SUPPLIED ENTRIES:
★ ★ ★
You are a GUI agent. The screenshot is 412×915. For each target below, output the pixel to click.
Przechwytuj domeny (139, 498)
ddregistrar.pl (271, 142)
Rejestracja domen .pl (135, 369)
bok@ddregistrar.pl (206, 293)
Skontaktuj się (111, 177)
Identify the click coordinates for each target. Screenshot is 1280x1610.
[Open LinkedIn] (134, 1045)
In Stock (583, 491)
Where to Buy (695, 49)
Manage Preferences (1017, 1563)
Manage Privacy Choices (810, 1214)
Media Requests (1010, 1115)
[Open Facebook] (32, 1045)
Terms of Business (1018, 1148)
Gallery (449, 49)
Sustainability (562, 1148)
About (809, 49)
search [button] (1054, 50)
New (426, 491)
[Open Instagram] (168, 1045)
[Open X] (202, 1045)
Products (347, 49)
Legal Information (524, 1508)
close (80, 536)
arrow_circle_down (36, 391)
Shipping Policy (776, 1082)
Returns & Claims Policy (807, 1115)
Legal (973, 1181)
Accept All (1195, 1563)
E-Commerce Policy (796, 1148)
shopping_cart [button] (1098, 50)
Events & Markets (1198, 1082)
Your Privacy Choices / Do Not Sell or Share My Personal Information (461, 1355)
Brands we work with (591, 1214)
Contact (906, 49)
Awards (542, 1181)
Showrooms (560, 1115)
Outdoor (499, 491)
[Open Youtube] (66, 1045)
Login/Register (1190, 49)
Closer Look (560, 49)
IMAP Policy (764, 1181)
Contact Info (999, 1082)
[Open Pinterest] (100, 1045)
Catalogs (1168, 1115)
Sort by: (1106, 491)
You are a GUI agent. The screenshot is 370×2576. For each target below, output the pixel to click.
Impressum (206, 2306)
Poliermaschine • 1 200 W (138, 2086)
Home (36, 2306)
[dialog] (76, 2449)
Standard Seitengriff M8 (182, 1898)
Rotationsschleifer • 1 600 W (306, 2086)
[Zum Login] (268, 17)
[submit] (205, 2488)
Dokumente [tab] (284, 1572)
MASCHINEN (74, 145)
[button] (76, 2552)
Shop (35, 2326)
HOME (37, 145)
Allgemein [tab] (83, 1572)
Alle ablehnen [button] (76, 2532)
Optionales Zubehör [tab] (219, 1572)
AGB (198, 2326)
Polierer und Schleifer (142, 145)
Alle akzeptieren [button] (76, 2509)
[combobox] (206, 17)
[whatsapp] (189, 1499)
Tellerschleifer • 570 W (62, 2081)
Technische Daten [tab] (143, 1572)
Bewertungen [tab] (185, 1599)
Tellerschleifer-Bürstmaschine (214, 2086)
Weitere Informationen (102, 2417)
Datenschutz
★ ★ ★
INSTRUCTIONS FOR THE TASK: From the material above, retype precisely the lines between the line holding "Showrooms (560, 1115)" and the line holding "Poliermaschine • 1 200 W (138, 2086)", inclusive, and nothing beyond them.

OUTPUT FOR THIS EXERCISE:
Showrooms (560, 1115)
Outdoor (499, 491)
[Open Youtube] (66, 1045)
Login/Register (1190, 49)
Closer Look (560, 49)
IMAP Policy (764, 1181)
Contact Info (999, 1082)
[Open Pinterest] (100, 1045)
Catalogs (1168, 1115)
Sort by: (1106, 491)
You are a GUI agent. The screenshot is 370×2576. For each target below, output the pixel to click.
Impressum (206, 2306)
Poliermaschine • 1 200 W (138, 2086)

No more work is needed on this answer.